At next week's mobile trade show in Barcelona you can find a program that measures how high you can throw a Nokia smartphone, an apt metaphor for Nokia's efforts to raise its game.

But gravity might not favor the world's biggest maker of cellphones, as the focus of the $169 billion industry shifts to software and services, the mindshare that is lifting nimble competitors such as iPhone maker Apple and Google.

For the first time, Nokia has opted out of the Mobile World Congress this year, another trend set by Apple, which eschews industry get-togethers in favor of its own, carefully choreographed events.

Nokia will host some meetings nearby, but is reported not to be planning any new phone launches.

At the same time the fair will be flooded with new phones using Google's Android platform.

The other big names in the industry, Microsoft, Samsung and Sony Ericsson, have also been struggling with the pace set by Apple and Google, ever since the first iPhone took the world by storm in mid-2007.

Nokia is seen among the best positioned to cope with the onslaught thanks to its own operating system, investments in services, and huge scale benefits in phone production, but Apple already makes more profit from phones than Nokia.

Trying to replicate Apple's success in selling mobile software through its App Store, Nokia, Microsoft and others have opened their own online stores, but with little success.

Everybody is struggling. There is a lot of hype, but there is not a lot of dollars, said Dana Porter, vice president for strategy at phone-billing and customer-management software maker Amdocs.

ANDROID INVASION

Google's high-profile presence at the show with a keynote speech from Chief Executive Eric Schmidt will remind the industry just how quickly relationships and revenue sources that once seemed assured can change.

The Web search giant last month started to sell the Nexus One, a touchscreen smartphone it sells directly to consumers, bypassing the operators who normally control the sale of phones in Europe and the U.S.

Having seen the destruction Google has wrought in the media sphere to previously cozy relationships between publishers, advertisers and readers, the telecoms industry is nervous.

Google also said this week it planned to build a super-fast Internet network for up to half a million people in the U.S., a project that could loosen telecoms companies grip on Web access.
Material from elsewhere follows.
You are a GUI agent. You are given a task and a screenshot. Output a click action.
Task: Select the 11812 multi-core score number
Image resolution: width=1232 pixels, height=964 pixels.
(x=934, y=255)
As well as potentially upsetting operators, Google's open Android platform also presents a threat to makers of rival smartphone platforms, including Nokia and Microsoft.

Android is a very large boulder rolling toward the mobile market, said Fjord's Lindholm. I think what we will see is an Android invasion.

The Nexus One, Google's first own-brand device, is also the first concrete sign it is paying serious attention to hardware.

Although Google has built considerable loyalty and a huge advertising business around its search engine and gmail services, these are free to consumers.

Apple, on the other hand, has persuaded more than 100 million consumers to hand over hundreds of dollars apiece for its iPods and iPhones.

MORE TRAFFIC

Top hardware makers plan to roll out increasingly cheap smartphones in 2010 to battle the new rivals in the mass market.

It seems that volume champions like Nokia and Samsung are opting to get down and dirty in 2010; we'll likely see eye-poppingly cheap touch-screen devices this year, said MKM Partners analyst Tero Kuittinen.

With average smartphone prices dropping sharply, the phones will reach a much wider audience, causing data traffic on operators' networks to soar, especially as video sharing via mobile becomes more commonplace.

This is a big challenge as it uses a huge amount of data bandwidth, said Martin Garner, analyst at CCS Insight.

Top telecom equipment vendors -- Ericsson, Nokia Siemens, Alcatel-Lucent and others -- will all demonstrate and sell their next-generation LTE equipment at the show, trying to convince operators to choose them to upgrade their networks and handle the data crush.

But analysts say operators' sales in mature markets are not growing fast enough to justify major investment.